REQUIRED ACTION: Give the lines of the material verbatim, from the first line to the line with "Victor Jin by Vivien Liu (703, 859)", including both.

#### INFORMATION PROVIDED ####

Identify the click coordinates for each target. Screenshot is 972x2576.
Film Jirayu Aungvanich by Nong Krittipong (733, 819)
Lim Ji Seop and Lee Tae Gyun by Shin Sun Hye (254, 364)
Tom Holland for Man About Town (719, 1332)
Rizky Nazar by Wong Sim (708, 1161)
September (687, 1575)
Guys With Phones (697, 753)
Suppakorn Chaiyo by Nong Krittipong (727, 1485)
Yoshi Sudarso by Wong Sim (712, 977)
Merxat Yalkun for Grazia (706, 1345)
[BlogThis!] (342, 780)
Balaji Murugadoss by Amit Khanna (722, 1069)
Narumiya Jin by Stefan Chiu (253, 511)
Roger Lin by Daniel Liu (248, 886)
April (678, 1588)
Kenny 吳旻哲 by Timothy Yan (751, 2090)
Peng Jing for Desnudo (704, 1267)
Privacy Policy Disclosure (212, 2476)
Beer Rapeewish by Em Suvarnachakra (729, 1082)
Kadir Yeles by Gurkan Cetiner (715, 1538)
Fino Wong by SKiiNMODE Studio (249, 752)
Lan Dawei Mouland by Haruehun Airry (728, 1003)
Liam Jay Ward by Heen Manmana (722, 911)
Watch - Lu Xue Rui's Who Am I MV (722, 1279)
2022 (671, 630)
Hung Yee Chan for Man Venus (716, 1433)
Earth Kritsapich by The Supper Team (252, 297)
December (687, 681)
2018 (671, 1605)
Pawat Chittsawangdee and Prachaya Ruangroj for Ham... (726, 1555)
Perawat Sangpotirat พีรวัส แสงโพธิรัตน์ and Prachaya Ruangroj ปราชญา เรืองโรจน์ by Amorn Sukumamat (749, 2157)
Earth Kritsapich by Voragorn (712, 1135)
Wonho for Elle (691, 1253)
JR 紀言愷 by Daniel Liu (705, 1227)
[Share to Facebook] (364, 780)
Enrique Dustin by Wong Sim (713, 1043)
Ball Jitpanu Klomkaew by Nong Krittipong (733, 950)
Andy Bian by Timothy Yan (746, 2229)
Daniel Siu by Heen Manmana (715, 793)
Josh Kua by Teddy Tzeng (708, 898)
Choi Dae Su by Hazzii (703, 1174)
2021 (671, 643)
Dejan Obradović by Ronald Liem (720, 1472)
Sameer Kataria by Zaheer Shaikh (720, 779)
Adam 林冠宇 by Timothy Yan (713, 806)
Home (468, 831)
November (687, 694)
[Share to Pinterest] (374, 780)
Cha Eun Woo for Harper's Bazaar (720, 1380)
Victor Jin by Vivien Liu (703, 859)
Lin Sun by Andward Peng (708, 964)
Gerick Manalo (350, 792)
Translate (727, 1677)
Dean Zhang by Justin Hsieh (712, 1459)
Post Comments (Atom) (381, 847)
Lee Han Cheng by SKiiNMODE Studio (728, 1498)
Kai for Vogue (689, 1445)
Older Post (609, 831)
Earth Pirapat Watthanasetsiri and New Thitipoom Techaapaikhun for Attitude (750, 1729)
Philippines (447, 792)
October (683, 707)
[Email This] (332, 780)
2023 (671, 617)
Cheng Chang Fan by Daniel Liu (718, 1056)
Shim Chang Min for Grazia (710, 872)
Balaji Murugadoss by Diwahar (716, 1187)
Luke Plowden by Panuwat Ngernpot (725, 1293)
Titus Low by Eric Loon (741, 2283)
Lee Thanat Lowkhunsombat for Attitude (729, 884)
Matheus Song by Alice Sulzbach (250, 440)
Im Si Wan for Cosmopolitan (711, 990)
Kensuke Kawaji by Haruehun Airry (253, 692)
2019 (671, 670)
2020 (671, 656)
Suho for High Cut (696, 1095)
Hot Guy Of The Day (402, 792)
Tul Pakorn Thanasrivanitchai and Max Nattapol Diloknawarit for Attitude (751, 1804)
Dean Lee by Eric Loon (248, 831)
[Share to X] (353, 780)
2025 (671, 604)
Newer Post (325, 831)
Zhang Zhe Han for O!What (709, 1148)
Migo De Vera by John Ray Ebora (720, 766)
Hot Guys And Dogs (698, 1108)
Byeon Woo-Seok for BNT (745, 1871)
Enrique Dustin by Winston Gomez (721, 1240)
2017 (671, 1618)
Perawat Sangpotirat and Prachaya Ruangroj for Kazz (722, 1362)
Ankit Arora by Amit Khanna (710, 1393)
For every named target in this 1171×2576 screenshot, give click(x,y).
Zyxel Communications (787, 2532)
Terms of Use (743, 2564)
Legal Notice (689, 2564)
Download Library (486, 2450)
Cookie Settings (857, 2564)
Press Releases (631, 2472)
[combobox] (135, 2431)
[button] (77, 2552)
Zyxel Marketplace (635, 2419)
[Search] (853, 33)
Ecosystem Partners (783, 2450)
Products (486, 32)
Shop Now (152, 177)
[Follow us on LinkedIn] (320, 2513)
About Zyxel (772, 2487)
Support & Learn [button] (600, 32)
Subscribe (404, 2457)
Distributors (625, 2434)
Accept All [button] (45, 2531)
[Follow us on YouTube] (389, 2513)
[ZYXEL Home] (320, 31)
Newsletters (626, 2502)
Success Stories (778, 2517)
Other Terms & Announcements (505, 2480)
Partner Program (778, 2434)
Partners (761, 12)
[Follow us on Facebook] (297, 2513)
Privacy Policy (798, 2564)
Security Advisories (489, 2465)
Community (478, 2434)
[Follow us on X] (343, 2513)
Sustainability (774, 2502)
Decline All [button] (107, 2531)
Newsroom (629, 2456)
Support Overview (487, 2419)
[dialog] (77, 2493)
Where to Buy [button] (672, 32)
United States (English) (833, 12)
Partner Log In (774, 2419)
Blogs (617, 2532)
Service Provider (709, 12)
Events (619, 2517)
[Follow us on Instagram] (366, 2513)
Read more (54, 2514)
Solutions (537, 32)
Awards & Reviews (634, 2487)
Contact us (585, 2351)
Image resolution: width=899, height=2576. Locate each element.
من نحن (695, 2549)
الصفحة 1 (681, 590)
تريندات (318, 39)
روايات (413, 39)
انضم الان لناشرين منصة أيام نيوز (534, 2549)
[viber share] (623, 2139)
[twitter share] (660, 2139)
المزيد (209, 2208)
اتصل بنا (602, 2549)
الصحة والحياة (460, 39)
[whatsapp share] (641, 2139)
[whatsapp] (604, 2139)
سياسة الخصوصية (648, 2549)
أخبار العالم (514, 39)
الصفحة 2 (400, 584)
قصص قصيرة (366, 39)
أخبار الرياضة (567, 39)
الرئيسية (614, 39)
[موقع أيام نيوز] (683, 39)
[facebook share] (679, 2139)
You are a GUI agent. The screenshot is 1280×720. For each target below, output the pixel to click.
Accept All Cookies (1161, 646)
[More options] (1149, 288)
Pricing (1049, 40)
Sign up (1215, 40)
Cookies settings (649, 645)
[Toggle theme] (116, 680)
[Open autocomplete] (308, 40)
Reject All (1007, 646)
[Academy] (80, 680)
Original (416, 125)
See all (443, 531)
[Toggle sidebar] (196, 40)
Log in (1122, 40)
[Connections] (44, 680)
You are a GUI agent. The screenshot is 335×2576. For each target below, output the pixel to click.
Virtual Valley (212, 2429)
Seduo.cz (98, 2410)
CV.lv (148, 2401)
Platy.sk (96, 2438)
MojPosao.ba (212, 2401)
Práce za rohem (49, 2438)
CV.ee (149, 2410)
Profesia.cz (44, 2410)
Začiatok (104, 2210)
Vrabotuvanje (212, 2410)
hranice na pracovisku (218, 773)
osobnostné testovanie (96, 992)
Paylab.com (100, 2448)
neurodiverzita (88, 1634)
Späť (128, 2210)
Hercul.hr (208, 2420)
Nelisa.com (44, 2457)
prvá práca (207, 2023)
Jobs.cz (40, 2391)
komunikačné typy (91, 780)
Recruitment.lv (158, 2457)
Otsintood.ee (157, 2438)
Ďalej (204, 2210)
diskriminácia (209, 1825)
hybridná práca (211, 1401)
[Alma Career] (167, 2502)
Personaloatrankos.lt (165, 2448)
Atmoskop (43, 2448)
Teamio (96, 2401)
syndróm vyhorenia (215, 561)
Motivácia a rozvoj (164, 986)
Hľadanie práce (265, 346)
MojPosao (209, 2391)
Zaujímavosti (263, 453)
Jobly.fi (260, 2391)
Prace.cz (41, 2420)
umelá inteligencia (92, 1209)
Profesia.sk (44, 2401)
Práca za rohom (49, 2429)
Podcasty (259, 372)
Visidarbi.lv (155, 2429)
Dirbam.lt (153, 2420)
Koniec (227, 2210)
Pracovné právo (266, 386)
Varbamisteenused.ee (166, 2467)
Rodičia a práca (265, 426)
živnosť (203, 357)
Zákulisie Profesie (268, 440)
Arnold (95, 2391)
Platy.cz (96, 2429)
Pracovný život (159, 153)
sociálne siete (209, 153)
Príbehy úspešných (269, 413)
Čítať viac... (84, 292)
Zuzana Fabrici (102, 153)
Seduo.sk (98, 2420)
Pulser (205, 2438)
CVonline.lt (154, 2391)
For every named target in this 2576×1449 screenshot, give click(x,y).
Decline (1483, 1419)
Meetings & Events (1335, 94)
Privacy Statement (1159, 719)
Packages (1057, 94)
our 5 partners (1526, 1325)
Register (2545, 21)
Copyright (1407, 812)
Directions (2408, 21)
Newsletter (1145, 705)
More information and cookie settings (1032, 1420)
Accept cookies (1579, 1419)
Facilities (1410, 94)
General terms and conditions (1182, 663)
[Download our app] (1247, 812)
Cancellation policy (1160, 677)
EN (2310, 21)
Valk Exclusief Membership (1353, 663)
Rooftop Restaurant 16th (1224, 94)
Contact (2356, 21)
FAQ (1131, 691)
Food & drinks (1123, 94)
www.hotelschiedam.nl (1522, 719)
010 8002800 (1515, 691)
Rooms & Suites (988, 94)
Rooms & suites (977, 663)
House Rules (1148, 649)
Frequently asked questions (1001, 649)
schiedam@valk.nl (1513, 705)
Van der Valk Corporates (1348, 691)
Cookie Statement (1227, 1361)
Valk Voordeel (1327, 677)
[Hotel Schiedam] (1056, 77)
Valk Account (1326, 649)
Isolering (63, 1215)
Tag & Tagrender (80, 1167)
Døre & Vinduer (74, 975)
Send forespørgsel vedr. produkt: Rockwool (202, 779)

####

RESULT FOR THIS TASK:
Identify the click coordinates for each target. Screenshot is 972x2576.
Film Jirayu Aungvanich by Nong Krittipong (733, 819)
Lim Ji Seop and Lee Tae Gyun by Shin Sun Hye (254, 364)
Tom Holland for Man About Town (719, 1332)
Rizky Nazar by Wong Sim (708, 1161)
September (687, 1575)
Guys With Phones (697, 753)
Suppakorn Chaiyo by Nong Krittipong (727, 1485)
Yoshi Sudarso by Wong Sim (712, 977)
Merxat Yalkun for Grazia (706, 1345)
[BlogThis!] (342, 780)
Balaji Murugadoss by Amit Khanna (722, 1069)
Narumiya Jin by Stefan Chiu (253, 511)
Roger Lin by Daniel Liu (248, 886)
April (678, 1588)
Kenny 吳旻哲 by Timothy Yan (751, 2090)
Peng Jing for Desnudo (704, 1267)
Privacy Policy Disclosure (212, 2476)
Beer Rapeewish by Em Suvarnachakra (729, 1082)
Kadir Yeles by Gurkan Cetiner (715, 1538)
Fino Wong by SKiiNMODE Studio (249, 752)
Lan Dawei Mouland by Haruehun Airry (728, 1003)
Liam Jay Ward by Heen Manmana (722, 911)
Watch - Lu Xue Rui's Who Am I MV (722, 1279)
2022 (671, 630)
Hung Yee Chan for Man Venus (716, 1433)
Earth Kritsapich by The Supper Team (252, 297)
December (687, 681)
2018 (671, 1605)
Pawat Chittsawangdee and Prachaya Ruangroj for Ham... (726, 1555)
Perawat Sangpotirat พีรวัส แสงโพธิรัตน์ and Prachaya Ruangroj ปราชญา เรืองโรจน์ by Amorn Sukumamat (749, 2157)
Earth Kritsapich by Voragorn (712, 1135)
Wonho for Elle (691, 1253)
JR 紀言愷 by Daniel Liu (705, 1227)
[Share to Facebook] (364, 780)
Enrique Dustin by Wong Sim (713, 1043)
Ball Jitpanu Klomkaew by Nong Krittipong (733, 950)
Andy Bian by Timothy Yan (746, 2229)
Daniel Siu by Heen Manmana (715, 793)
Josh Kua by Teddy Tzeng (708, 898)
Choi Dae Su by Hazzii (703, 1174)
2021 (671, 643)
Dejan Obradović by Ronald Liem (720, 1472)
Sameer Kataria by Zaheer Shaikh (720, 779)
Adam 林冠宇 by Timothy Yan (713, 806)
Home (468, 831)
November (687, 694)
[Share to Pinterest] (374, 780)
Cha Eun Woo for Harper's Bazaar (720, 1380)
Victor Jin by Vivien Liu (703, 859)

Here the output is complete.